The request
Return every line of the material below that contains the string "width". Case counts.

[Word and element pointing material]
# # # # # # #
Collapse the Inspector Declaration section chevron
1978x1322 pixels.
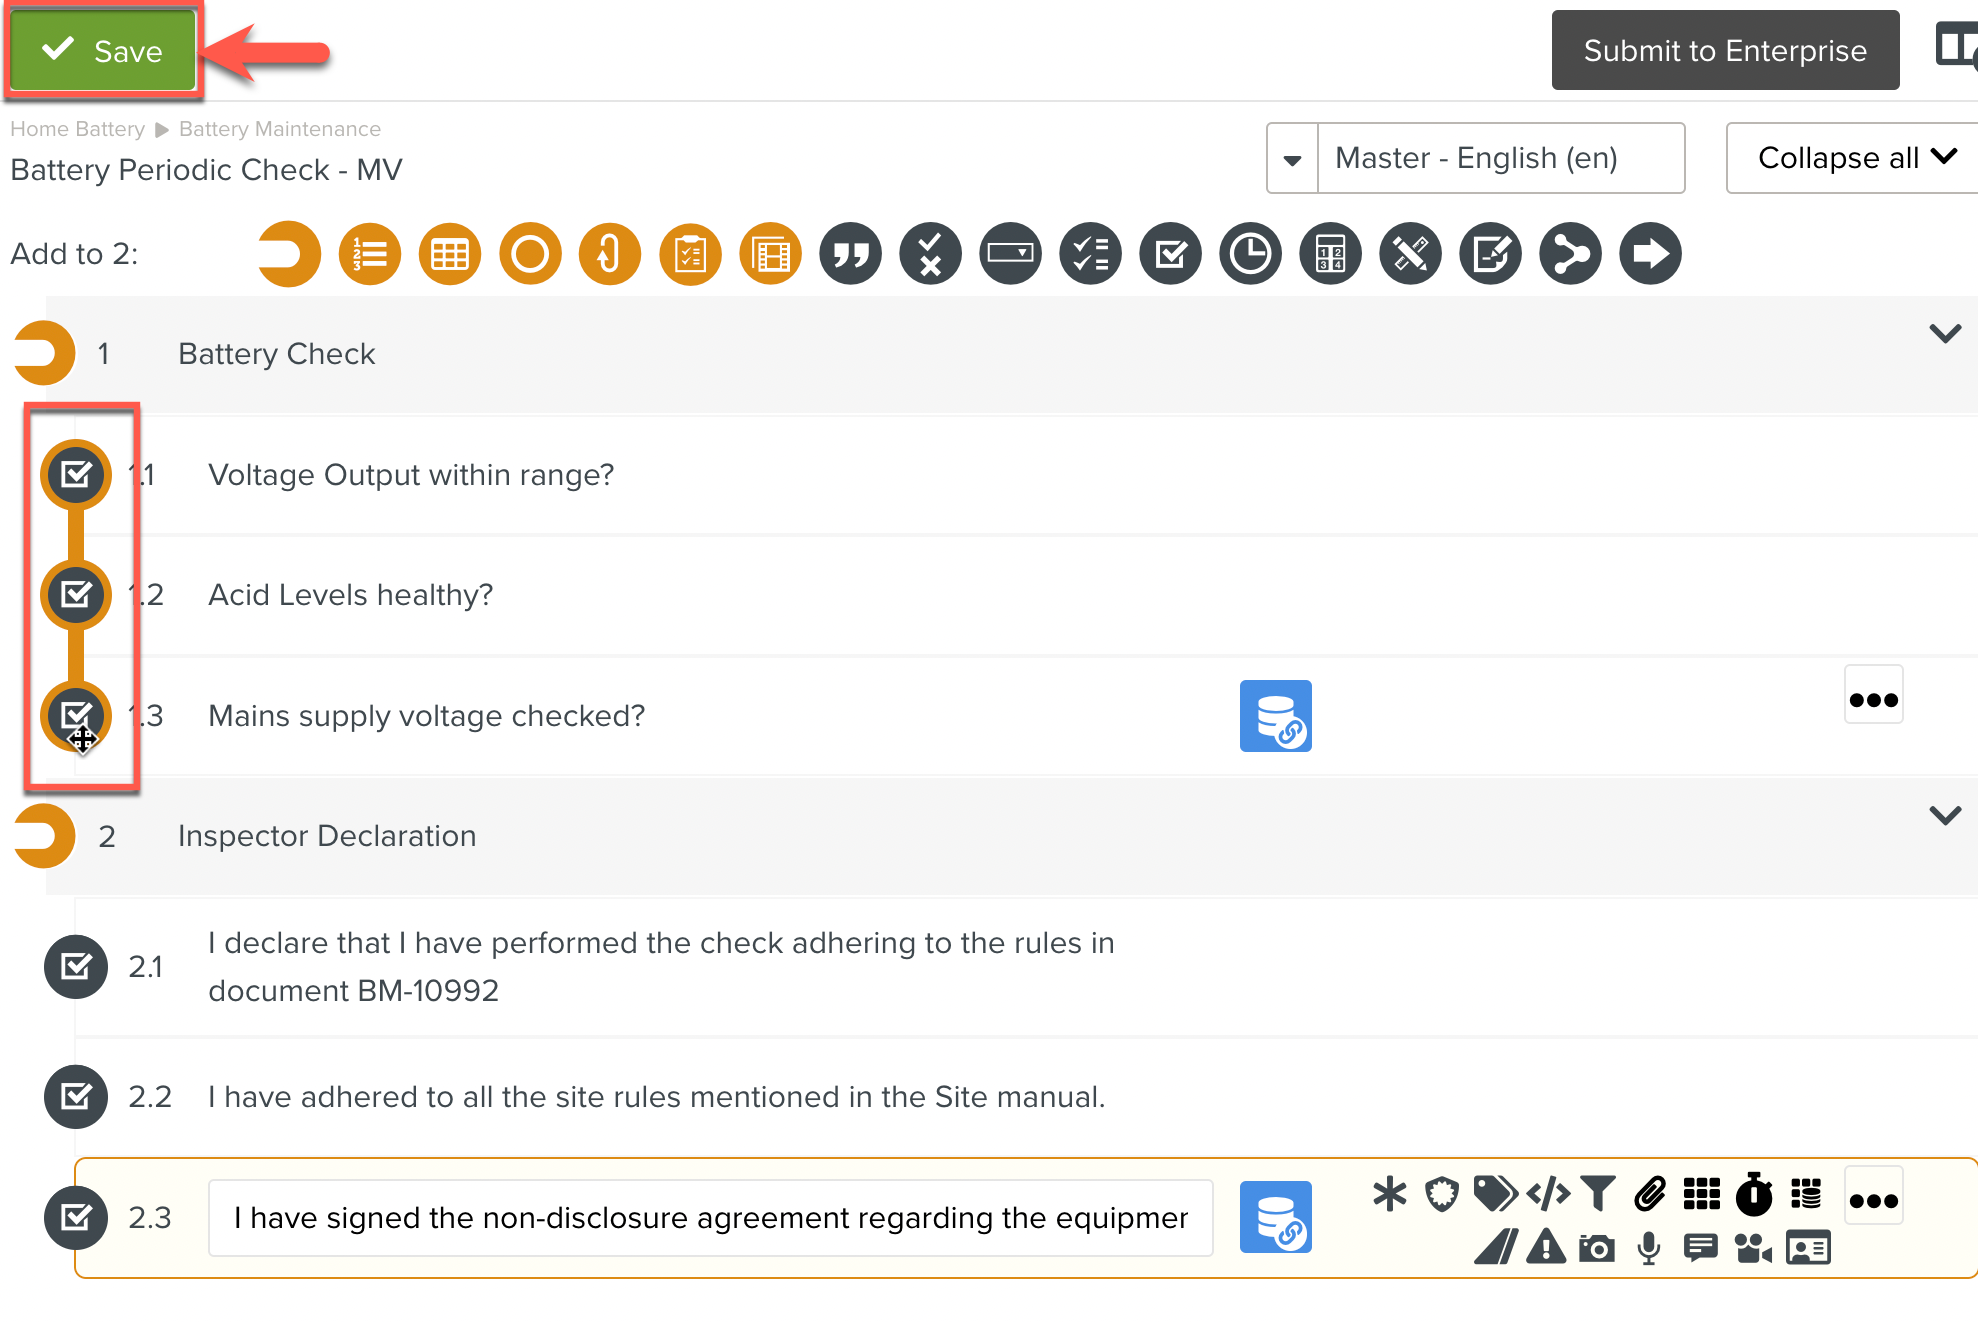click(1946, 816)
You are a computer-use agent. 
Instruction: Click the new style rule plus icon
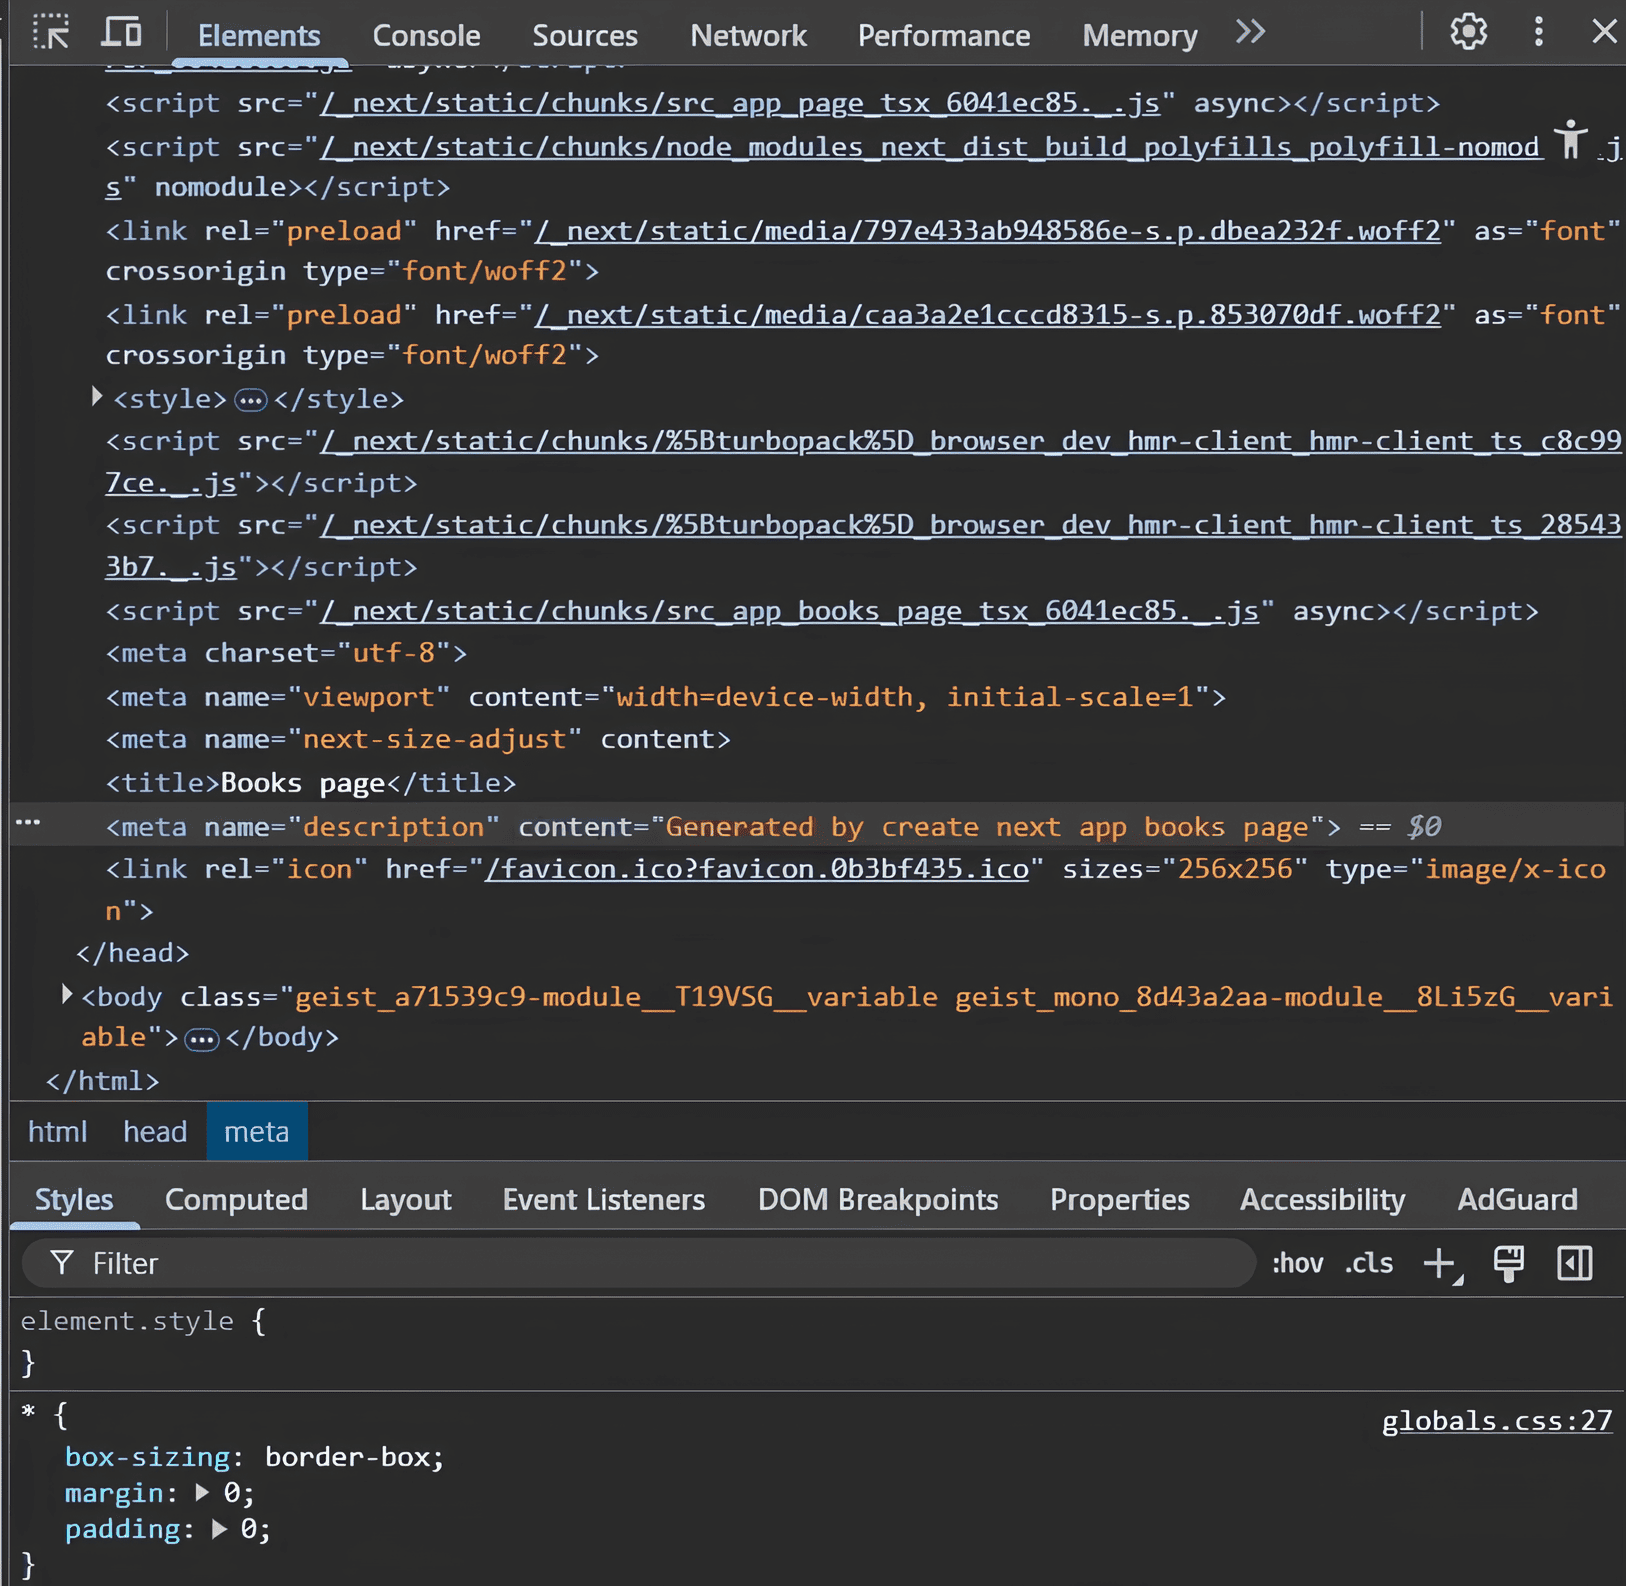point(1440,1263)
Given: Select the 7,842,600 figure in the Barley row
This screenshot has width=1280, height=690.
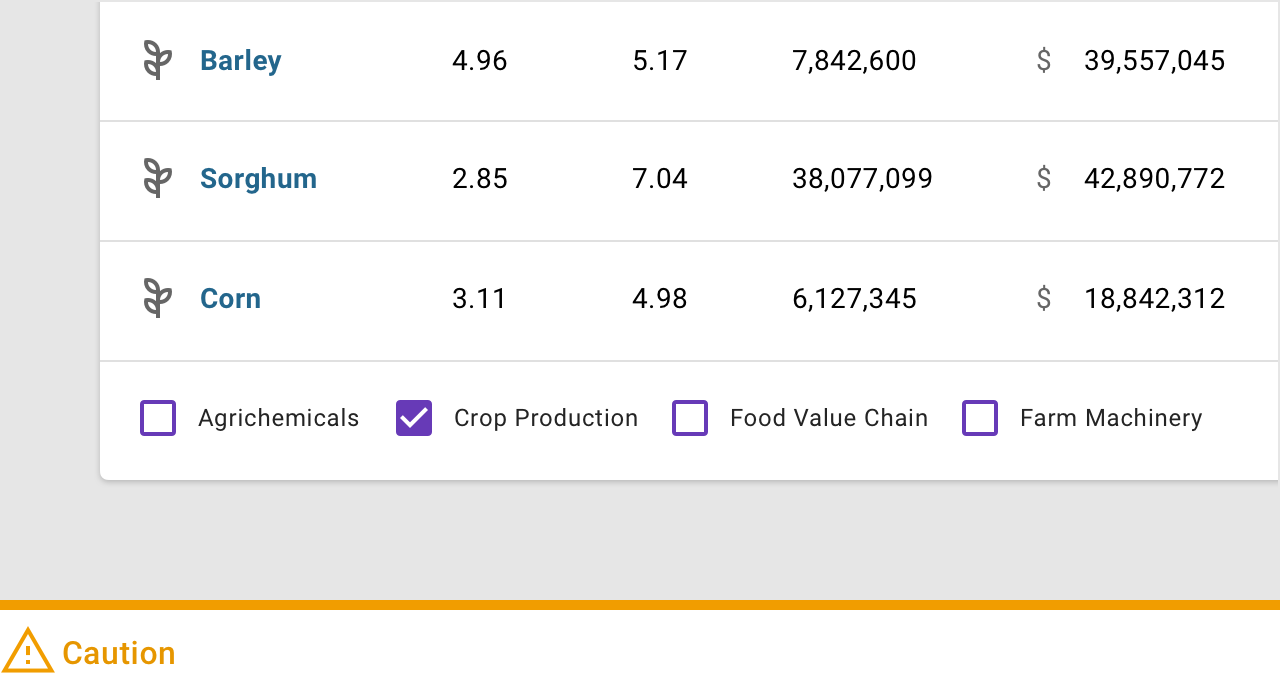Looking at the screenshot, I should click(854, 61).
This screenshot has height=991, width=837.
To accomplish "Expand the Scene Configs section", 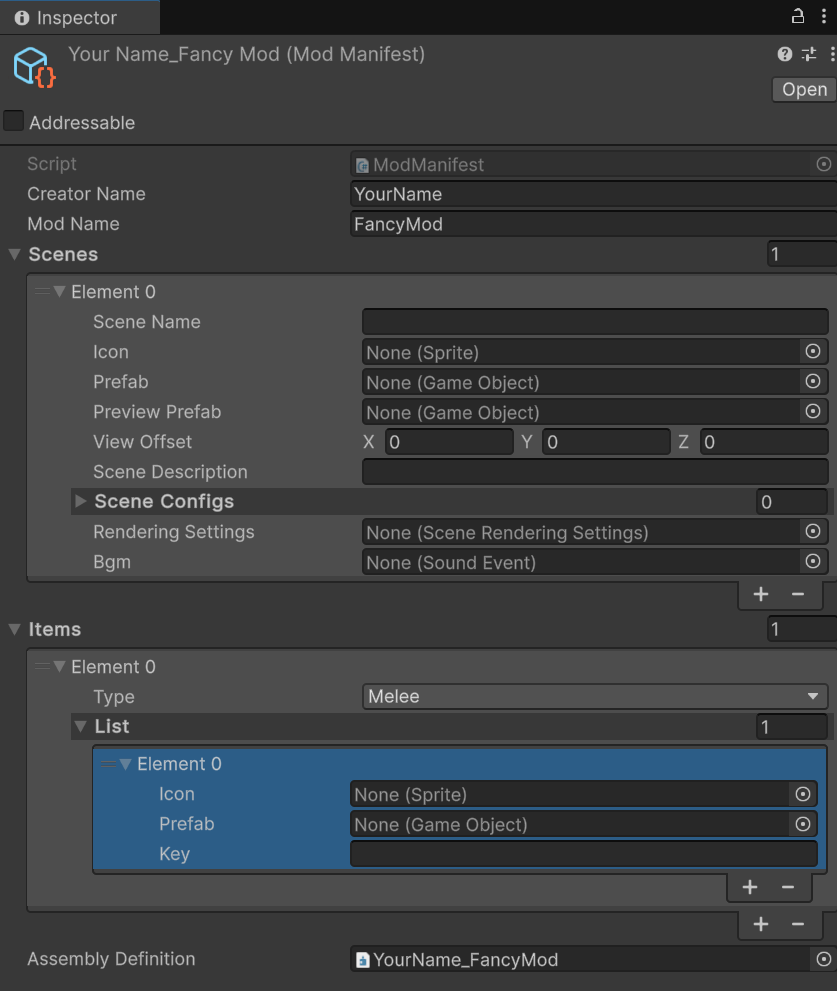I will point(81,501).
# # # # # # #
Output of the task
This screenshot has width=1280, height=690.
This screenshot has height=991, width=837.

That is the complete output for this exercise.